Dr Boyd-Caine said issues around domestic violence were a good example in Australia and one of the reasons why there was funding for health justice partnerships in the domestic violence package announced by the PM last year.
“It is a very good example of where children and mums specially, and families generally, are often pretty well integrated with health services throughout their lives but they might not have any connection with legal services, particularly about partner abuse within a family setting where their are children and mum may not have any access to a family lawyer except through the recognition and referral by other professionals she comes in contact with,” she said.
“There has been some really important research into our health services and access to a broker or a referrer. But it is not only referrals. One of the things JHPs can do is provide backup to health professionals who continue to be the first point of contact for the client.
“There is a lot of evidence showing that health professionals sometimes work with lawyers without ever referring someone in a way that can really help someone’s situation.”

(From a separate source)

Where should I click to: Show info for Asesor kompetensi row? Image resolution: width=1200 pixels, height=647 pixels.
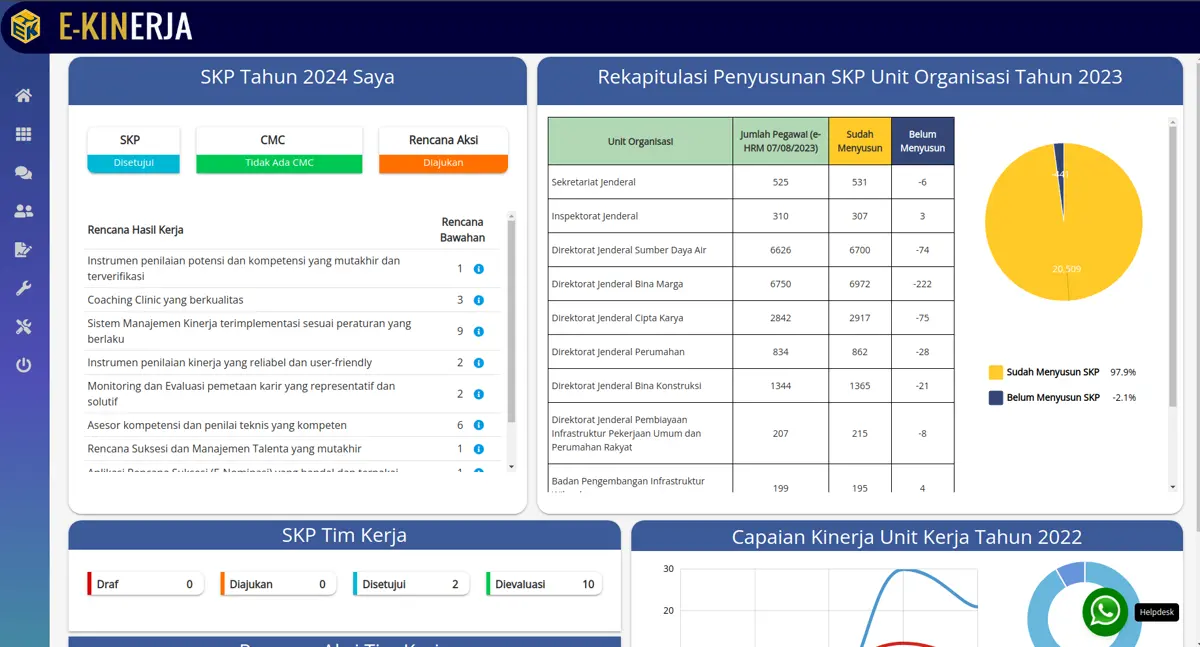pos(478,426)
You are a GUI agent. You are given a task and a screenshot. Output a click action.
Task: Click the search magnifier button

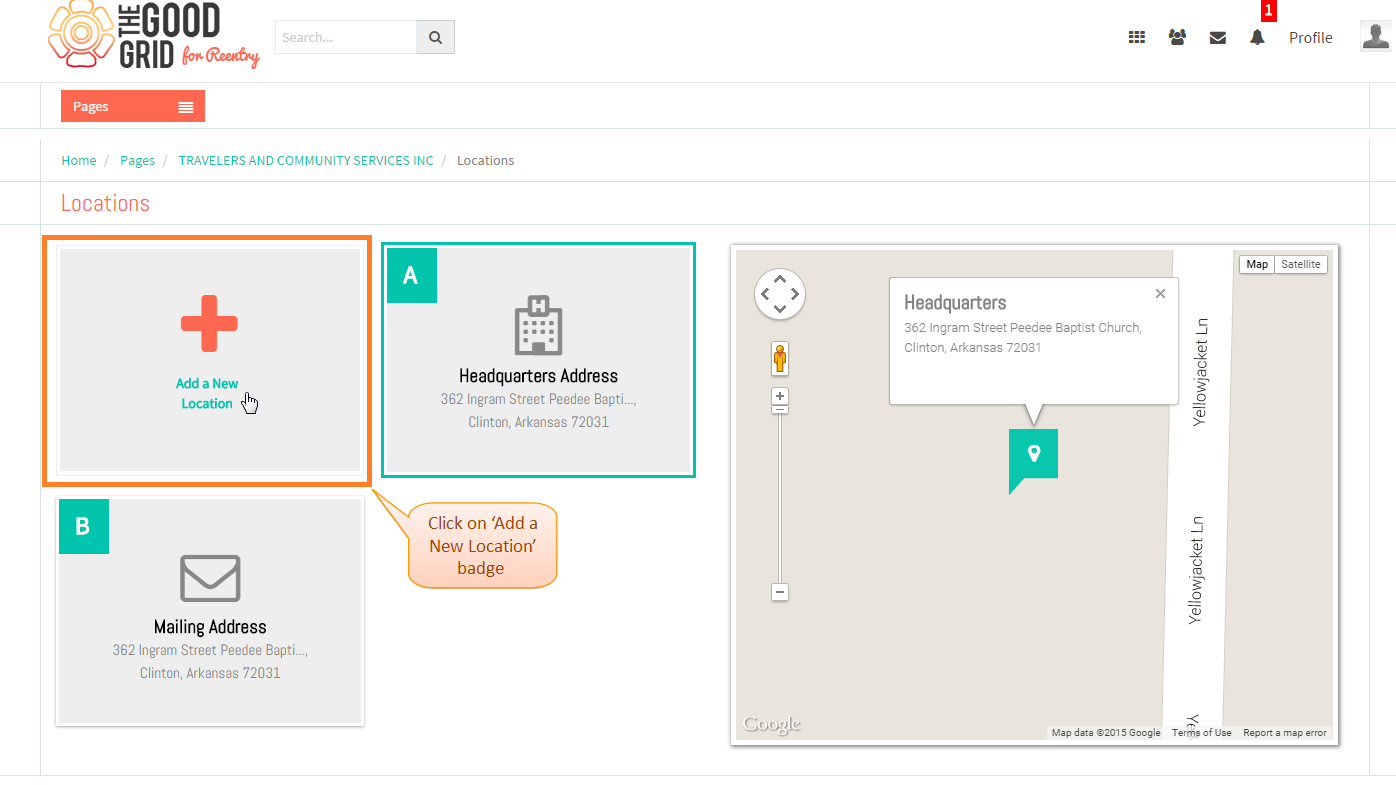(x=435, y=37)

Dr Boyd-Caine said another example getting a lot of attention particularly in Victoria was in the context of elder abuse.
“We are seeing that there is a growing problem around elder abuse that we do not have a good understand about,” she said.
“We don’t know what that problem really looks like let alone the services to redress it, but that most of the clients that you would be talking about are already connected with health professionals… and so their capacity to understand and recognise the signs in one of their patients and then broker or refer them to bring in legal advice is a really important.
“I am going to be a CEO of one so in some ways the challenge that I am really excited about is building something from scratch and having the chance to apply lots of the things that I have done in the organisations that I have worked in to date. The chance to bring both health and justice together is a very rare opportunity.
“The other thing is this collaborative model at a time when we are talking about collaboration and impact the chance to really map out what is already working identify gaps and how we can meet them and to set up some really good mechanism so that the evaluation of impact can be seen by the sector.”